Jimmy prides himself on being a pro in a business full of fools and fuck-ups who can’t keep their hands off the merchandise.  Paul is such a fuck-up.  He’s recruited two college girls to courier a shipment of weed to Utah, failing to tell them that they’re piggybacking five kilos of cocaine.  Only the girls have disappeared and so have the drugs.  Paul’s ruthless boss, Jose, doesn’t like fuck-ups, and he likes losing his drugs even less.  Desperate to recover the haul before Jose notices, Paul turns up at Jimmy’s apartment seeking help.  Jimmy agrees on condition of receiving a slice of the recovered goods and the pair set off from San Francisco on a road trip across northern California on the trail of the girls.  It should be a straightforward exercise - find the girls, recover the drugs - but things rarely go to plan when Paul is involved.

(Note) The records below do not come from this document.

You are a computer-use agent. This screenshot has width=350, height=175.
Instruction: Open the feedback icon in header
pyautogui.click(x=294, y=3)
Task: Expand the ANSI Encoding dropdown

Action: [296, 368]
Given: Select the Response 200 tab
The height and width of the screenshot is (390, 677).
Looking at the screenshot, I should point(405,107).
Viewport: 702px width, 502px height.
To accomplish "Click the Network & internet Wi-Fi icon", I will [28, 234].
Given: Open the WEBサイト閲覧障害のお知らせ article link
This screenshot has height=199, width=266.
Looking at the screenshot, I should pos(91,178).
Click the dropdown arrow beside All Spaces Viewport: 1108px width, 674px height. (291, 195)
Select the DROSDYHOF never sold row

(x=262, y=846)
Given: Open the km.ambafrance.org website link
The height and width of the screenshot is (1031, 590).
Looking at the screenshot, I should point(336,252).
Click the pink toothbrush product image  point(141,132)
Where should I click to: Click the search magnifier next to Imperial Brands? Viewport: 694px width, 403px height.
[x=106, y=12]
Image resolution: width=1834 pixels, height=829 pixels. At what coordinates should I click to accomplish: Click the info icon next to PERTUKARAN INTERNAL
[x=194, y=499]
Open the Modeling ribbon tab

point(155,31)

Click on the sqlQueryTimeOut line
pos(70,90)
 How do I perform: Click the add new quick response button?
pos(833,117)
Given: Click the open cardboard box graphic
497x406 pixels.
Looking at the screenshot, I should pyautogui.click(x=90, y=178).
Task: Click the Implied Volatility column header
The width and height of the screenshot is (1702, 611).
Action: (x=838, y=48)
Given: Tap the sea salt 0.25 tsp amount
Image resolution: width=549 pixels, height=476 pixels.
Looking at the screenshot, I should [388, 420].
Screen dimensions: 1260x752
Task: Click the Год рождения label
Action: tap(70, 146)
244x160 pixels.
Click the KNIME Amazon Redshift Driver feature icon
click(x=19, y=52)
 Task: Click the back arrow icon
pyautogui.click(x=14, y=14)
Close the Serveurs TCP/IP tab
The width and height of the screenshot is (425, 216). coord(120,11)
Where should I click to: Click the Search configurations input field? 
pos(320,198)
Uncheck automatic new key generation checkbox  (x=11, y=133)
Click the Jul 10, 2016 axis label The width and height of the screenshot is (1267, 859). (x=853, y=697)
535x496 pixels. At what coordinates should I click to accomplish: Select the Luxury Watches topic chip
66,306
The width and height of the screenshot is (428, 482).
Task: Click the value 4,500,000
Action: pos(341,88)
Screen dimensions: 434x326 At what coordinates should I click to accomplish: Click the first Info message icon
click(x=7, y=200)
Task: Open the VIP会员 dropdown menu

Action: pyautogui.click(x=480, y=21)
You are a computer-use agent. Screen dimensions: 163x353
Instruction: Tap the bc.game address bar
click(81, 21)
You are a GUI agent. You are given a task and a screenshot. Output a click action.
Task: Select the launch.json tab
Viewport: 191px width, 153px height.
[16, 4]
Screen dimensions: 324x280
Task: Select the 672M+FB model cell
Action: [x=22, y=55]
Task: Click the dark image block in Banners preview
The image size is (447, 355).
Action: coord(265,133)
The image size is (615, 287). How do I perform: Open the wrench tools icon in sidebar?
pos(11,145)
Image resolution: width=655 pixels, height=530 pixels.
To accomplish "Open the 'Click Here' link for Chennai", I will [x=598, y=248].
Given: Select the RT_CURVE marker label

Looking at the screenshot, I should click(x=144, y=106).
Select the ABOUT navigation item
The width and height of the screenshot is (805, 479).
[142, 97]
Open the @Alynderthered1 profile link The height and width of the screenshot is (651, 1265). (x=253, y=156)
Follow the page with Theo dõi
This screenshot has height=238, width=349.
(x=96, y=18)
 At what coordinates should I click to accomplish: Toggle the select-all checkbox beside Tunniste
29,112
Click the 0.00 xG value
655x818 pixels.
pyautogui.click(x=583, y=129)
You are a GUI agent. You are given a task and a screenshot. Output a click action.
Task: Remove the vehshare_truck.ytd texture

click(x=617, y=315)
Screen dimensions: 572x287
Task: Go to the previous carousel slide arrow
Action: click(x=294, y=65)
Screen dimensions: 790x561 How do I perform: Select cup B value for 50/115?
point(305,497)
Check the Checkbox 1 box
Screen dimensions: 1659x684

Piggyback is a short, sharp blast of a read; a noir novella with snappy dialogue, a relentless pace, cinematic visuals, and strongly etched characters.  The whole story has the feel of a movie narrative; indeed it would make a good film given its Tarrantinoesque qualities.  Jimmy and Paul make for an interesting double act: strong and thoughtful paired with weak, skittish and easily distracted; and the small cast of other characters are well penned.  The plotting is tight with a strong story arc, fashioned through a series of minor twists of fate leading to a very noir ending.  I was gripped from the first page and tore through it in one entertaining sitting.

1 comment:

pattinase (abbott) said...

Sounds brilliant, Rob. Thanks.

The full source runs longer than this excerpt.